En réalité, madame la ministre, madame la rapporteure, ce débat a déjà eu lieu et je m’en souviens fort bien, ayant assisté à trois réunions d’environ trois heures chacune sur le chapitre Ier du projet de loi portant engagement national pour l’environnement, dit Grenelle II, préalablement à son examen. L’introduction d’un nouveau métier d’expert certifié en matière d’économie d’énergie a donc déjà été tentée.
L’intention peut être pure. La création proposée ici me paraît cependant non seulement inutile, mais surtout très dangereuse.
Ce serait tout d’abord inutile parce que le maître d’oeuvre, à qui incombe la responsabilité générale du projet, n’a pas toutes les compétences, mais est chargé de s’entourer des personnes pouvant le suppléer. Il est l’homme de la synthèse, le maître de l’oeuvre. Tel est le sens de ces mots : il lui revient de s’appuyer sur des compétences qu’il ne possède pas nécessairement lui-même, en faisant appel à un spectre de professionnels qui s’étend de l’ingénieur béton au spécialiste que vous appelez de vos voeux. Non seulement rien ne l’interdit, mais, mieux encore, c’est sa responsabilité.
Ensuite, ce que vous proposez ici peut s’avérer très dangereux. Ce même risque m’avait déjà frappé lors de l’examen du chapitre Ier du Grenelle II ; j’avais alors tenu bon en commission et en séance, et j’avais été suivi.
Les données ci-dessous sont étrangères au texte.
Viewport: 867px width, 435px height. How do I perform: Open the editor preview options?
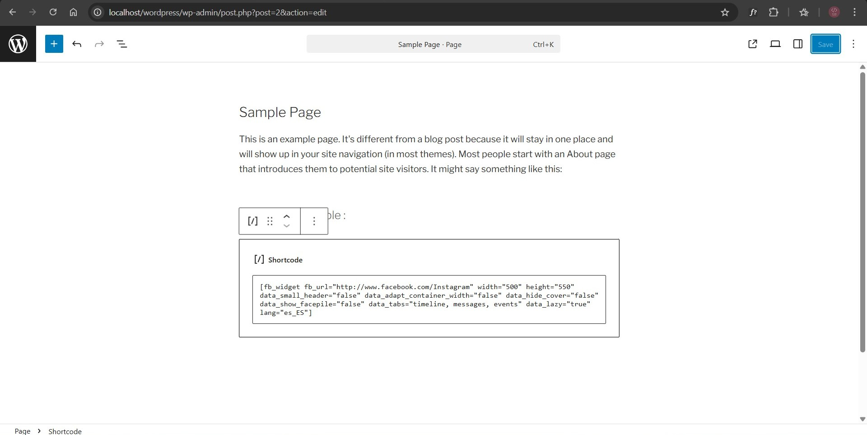[775, 44]
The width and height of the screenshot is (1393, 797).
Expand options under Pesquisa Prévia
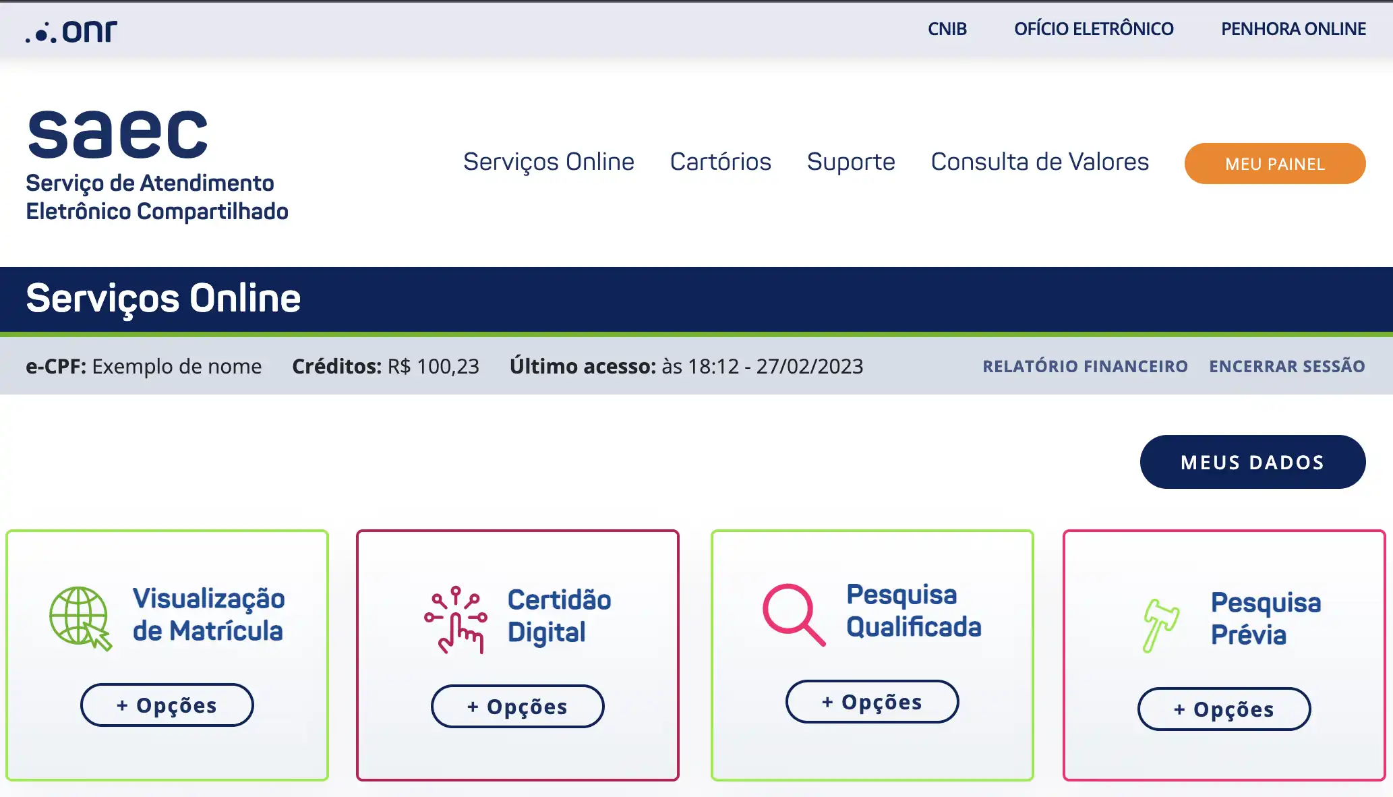1224,709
Vous allez en effet ouvrir un gisement de contentieux supplémentaire, aspect qui n’a été souligné dans aucune argumentation.
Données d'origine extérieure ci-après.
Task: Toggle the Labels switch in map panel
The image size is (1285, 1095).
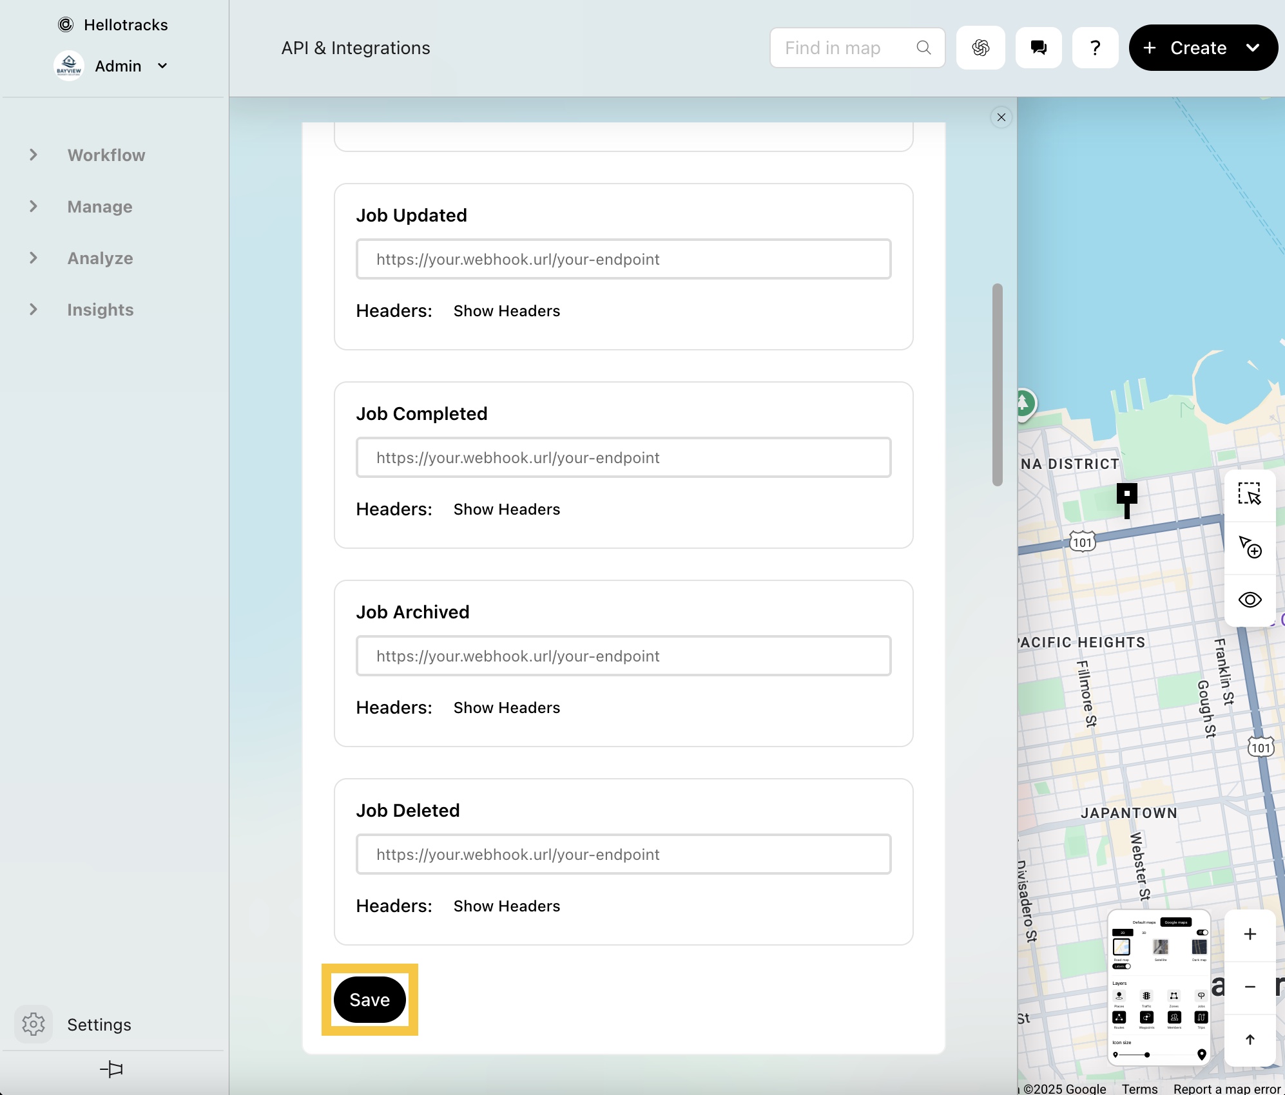Action: pos(1122,966)
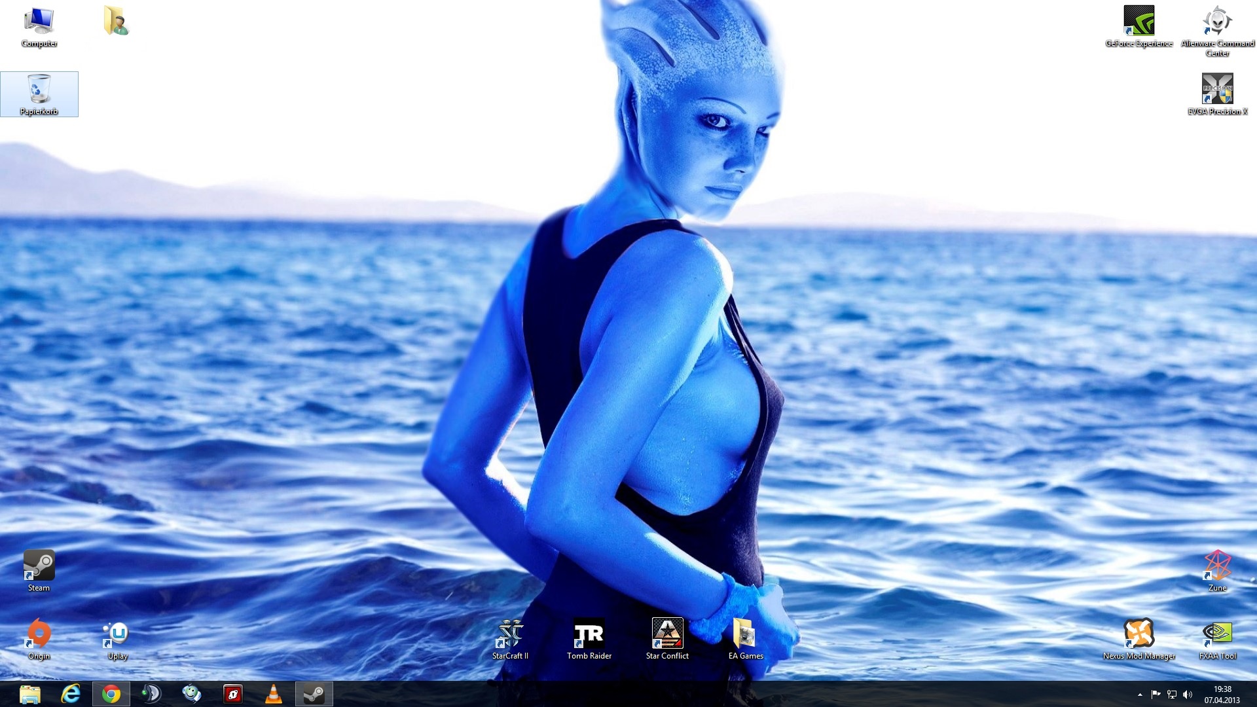This screenshot has width=1257, height=707.
Task: Select the EA Games folder
Action: pos(746,634)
Nous partageons tous le même objectif : le projet livré doit tenir la distance et être conforme aux exigences de la commande. Que se passera-t-il en cas de malfaçon ? Nous avons déjà pu le constater avec l’association entre un architecte et un contrôleur de chantier et, in fine, fait en sorte que les architectes absorbent la fonction de contrôleur de chantier moyennant des honoraires supplémentaires. Jusqu’à présent, le maître d’oeuvre était l’unique responsable. Avec l’intervention du conseiller à la rénovation, ils seront désormais deux responsables en cas de contentieux ; les assureurs et les responsables du chantier se renverront donc la balle. Plus il y a de responsables, moins il y a de responsabilités identifiées.
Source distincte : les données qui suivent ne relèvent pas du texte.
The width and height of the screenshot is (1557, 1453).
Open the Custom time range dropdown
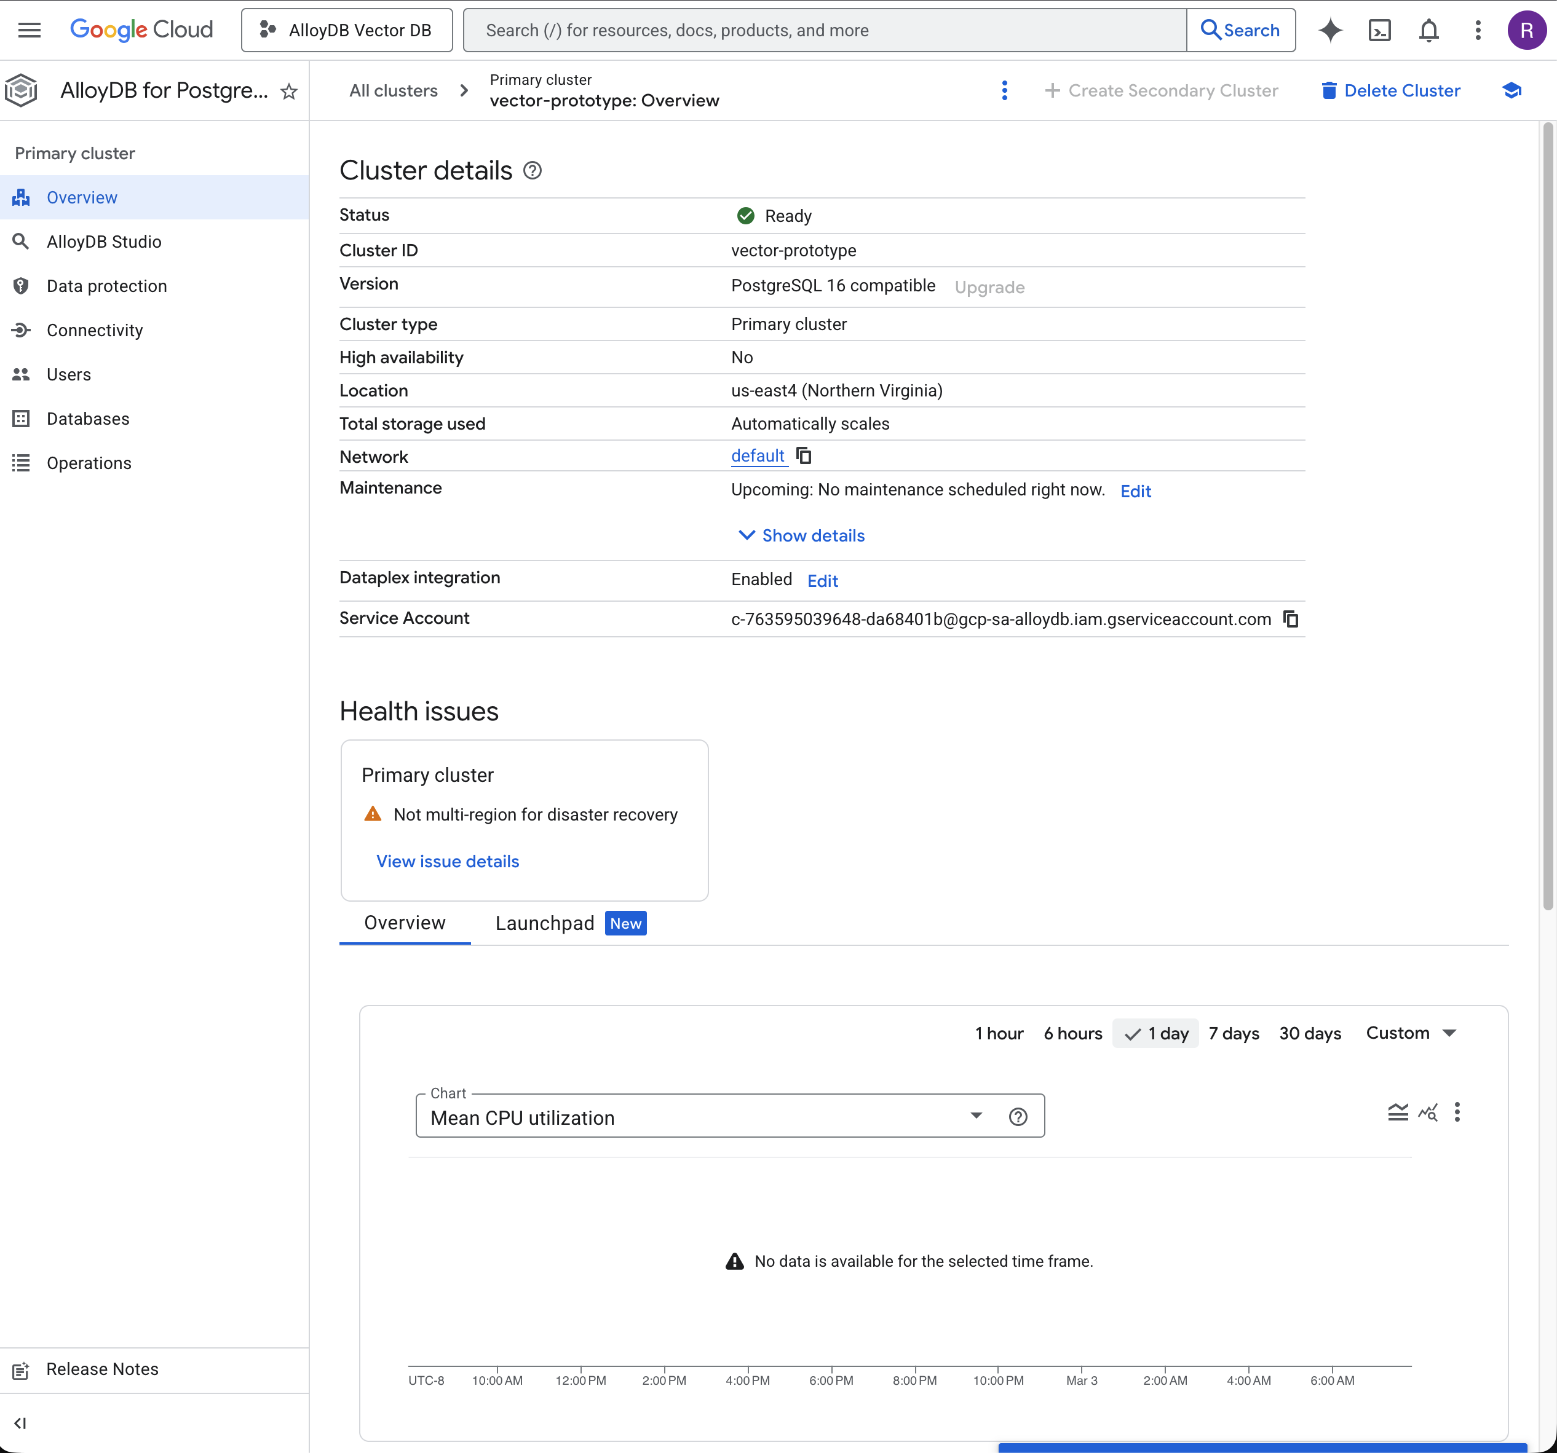coord(1411,1033)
En matière de certification et de contentieux de la certification, ce procédé est extrêmement dangereux. Pour ma part, je continue de penser que la responsabilité doit continuer d’incomber au maître d’oeuvre, qui se doit d’assumer les risques liés aux personnes dont il pourrait ou non s’entourer.
Ainsi, la fonction la plus large est non pas celle du conseiller à la rénovation dûment certifié mais celle du maître d’oeuvre, qui a la responsabilité de s’entourer de conseillers à la rénovation s’ils existent et s’il en a besoin.
Cet argument me paraît extrêmement important à prendre en compte, car la bonne intention de départ peut dévoiler quelques pavés dont l’enfer, paraît-il, serait peuplé.